# [PROBLEMS TO SOLVE]
A - In the CitusDB metadata interoperability thread, which versions does Travis build the change under?
B - Carry on the CitusDB metadata interoperability thread from its last post.

# [READING PASSAGE]
◇ ◇ ◇ ◇ ◇
CitusDB metadata interoperability #103

jasonmp85 · 2015-04-15T19:00:27Z

OK, so this has been entirely rebased on top of the changes from #110, i.e. we're using SPI everywhere now. This review is now all about the triggers and views needed to adapt CitusDB's metadata tables to be used within pg_shard.

Travis is building this under PostgreSQL 9.3/9.4, and CitusDB 4.0, so there is some assurance this actually works.

Code Review Tasks

Add initialization mode to assign variables based on CitusDB presence
Figure out how to test this
Transform pg_shard tables into views when Citus present (to prevent them from appearing blank), or just error out when queried.
Determine ramifications for upgrading from pg_shard to CitusDB. Users might pg_dump from a PostgreSQL pg_shard install and try to load into CitusDB. This must work seamlessly.
Determine interoperability requirements for \STAGE and using an existing CitusDB-distributed table with pg_shard
Address interoperability issues

Resolves #11.
Resolves #27.

marcocitus · 2015-04-16T12:31:29Z

I'm aware that this work in progress, but some early feedback. We were trying this out today to see if it would help make the CitusDB -> pg_shard migration path easier for CitusDB documentation purposes, since that seems to be the more common direction. We created a table using CitusDB with DISTRIBUTE BY APPEND and used this branch of pg_shard.

One problem we ran into is that when doing an INSERT in an non-existing range we got "ERROR: cannot execute INSERT on a distributed table on master node", because pg_shard ExecutorStart executor hook falls back to CitusDB for zero-shard queries. This led to some confusion.

The next problem we ran into is that pg_shard caches the metadata. Any change made to the metadata by CitusDB is not visible to pg_shard until a new session is started, this also led to some confusion. For example, performing \STAGE and then INSERT into the range would give "ERROR: no placements exist for shard with ID".

Finally, we added a new shard using \STAGE, the range of which overlapped with an existing the shard. We then tried an INSERT on the overlapping range. It went to the first shard. We then started a new session to clear the cache, after which we got "ERROR: cannot modify multiple shards during a single query". This was expected, but I guess an INSERT should always go to at most one shard.

It seems the more fundamental issue here is the caching. We might have to make changes to CitusDB to help pg_shard clear its cache or set up a trigger on the catalog table.

jasonmp85 · 2015-04-16T16:21:45Z

Thanks @marcocitus… there was no intention of pg_shard honoring DISTRIBUTE BY APPEND at the moment anyways, as it should only understand hash partitioning. I'll work to ensure it understands there are tables that are distributed but which it should not touch.

As far as caching goes… bleh. I forgot we had added caching. pg_shard doesn't expect things to change underneath it. It doesn't cache empty results, so if no shards exist you shouldn't see caching. But once shards exist we currently expect them to be long-lived (placements, on the other hand, can change state, etc.)

Do we anticipate having \STAGE work with pg_shard anytime soon? pg_shard assumes partitions are that: partitions.
◇ ◇ ◇ ◇ ◇
# [DATA PROVIDED]

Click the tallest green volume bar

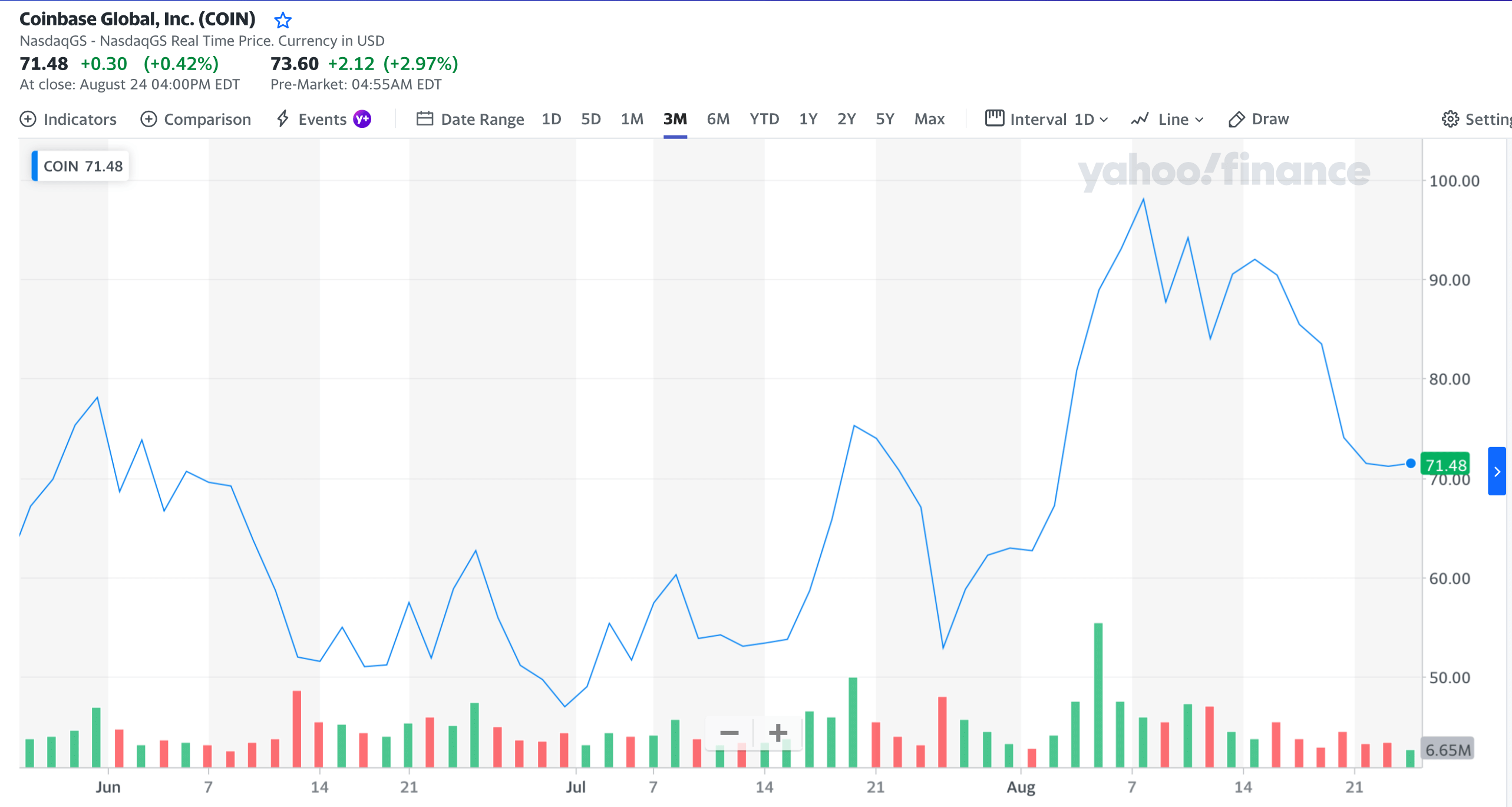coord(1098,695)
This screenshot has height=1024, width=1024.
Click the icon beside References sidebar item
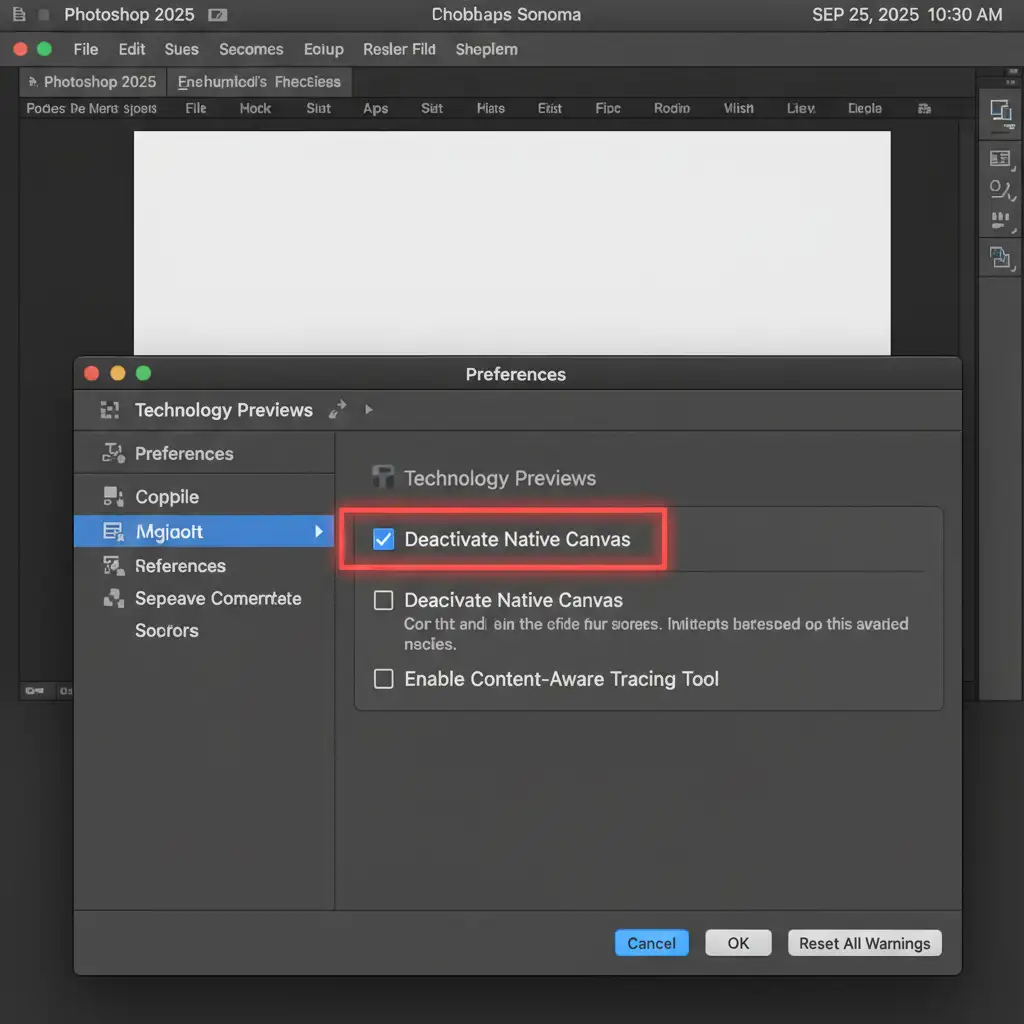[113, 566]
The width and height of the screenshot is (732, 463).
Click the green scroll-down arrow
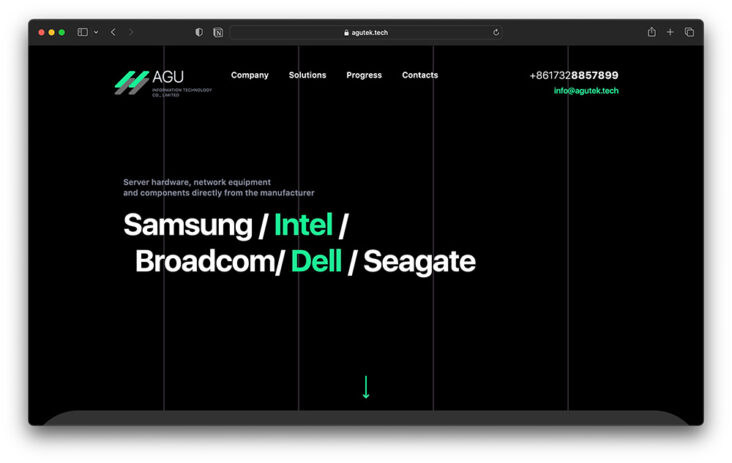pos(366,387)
◇ ◇ ◇ ◇ ◇
# [ANSWERS]
A - PostgreSQL 9.3/9.4 and CitusDB 4.0.

B -
ozgune · 2015-04-16T22:08:02Z

I had a quick clarification question.

With these changes, which migration scenario do we intend to handle? (a) pg_shard -> CitusDB, (b) CitusDB -> pg_shard (shard rebalancer?), or (c) CitusDB <-> pg_shard

CitusDB currently observes state changes when we \stage to a new shard (append partitioned), append to an existing shard, or rebalance a table. pg_shard observes state changes when we create shards for a new table, or fail to write to a shard placement (hash partitioned).

Two other questions -- don't know, just asking. Who has the authoritative metadata, CitusDB or pg_shard with these changes? Under what conditions does the authority change?

jasonmp85 · 2015-04-16T22:48:58Z

Because this PR actually causes pg_shard to write through to CitusDB when CitusDB is present, there is only ever one actual metadata store. When using CitusDB, CitusDB's pg_dist* tables store metadata. When using pg_shard with PostgreSQL, it uses its own tables.

That means the only possibility is stale metadata (i.e. from caching). So we'll want to address that.

jasonmp85 · 2015-04-16T22:50:22Z

@ozgune what do you mean "migration scenario"? I can see:

Using pg_shard with PostgreSQL and upgrading your underlying DB to CitusDB
Using CitusDB without pg_shard and wanting to add it for INSERTs
Using pg_shard to create new distributed tables within CitusDB and have it know how to query them

Am I missing any other possibilities?

ozgune · 2015-04-17T00:54:01Z

@jasonmp85 Yup, I was curious more about the use-cases, where we needed to sync metadata between pg_shard and CitusDB.

Using pg_shard with PostgreSQL and upgrading your underlying DB to CitusDB (pg_shard metadata tables -> CitusDB metadata tables)
Using pg_shard to create new distributed tables within CitusDB and have it know how to query them (pg_shard -> CitusDB)
Using CitusDB without pg_shard and wanting to add it for INSERTs: In this case, is the CitusDB table partitioned by append? Could we overlook this scenario by guiding CitusDB users to start with pg_shard?
Using pg_shard for Inserts, CitusDB for Selects, and shard rebalancer to rebalance the shards (pg_shard -> CitusDB, then CitusDB -> pg_shard): Is adding code to the shard rebalancer an option to sync the CitusDB metadata back to pg_shard?

I'm wonder if we can simplify the problem down to (pg_shard -> CitusDB). If we could and wanted to, could we then put a trigger on the pg_shard metadata to propagate the update to CitusDB system catalogs?

jasonmp85 · 2015-04-17T04:13:24Z

Let's stop using the word sync. There is no syncing here.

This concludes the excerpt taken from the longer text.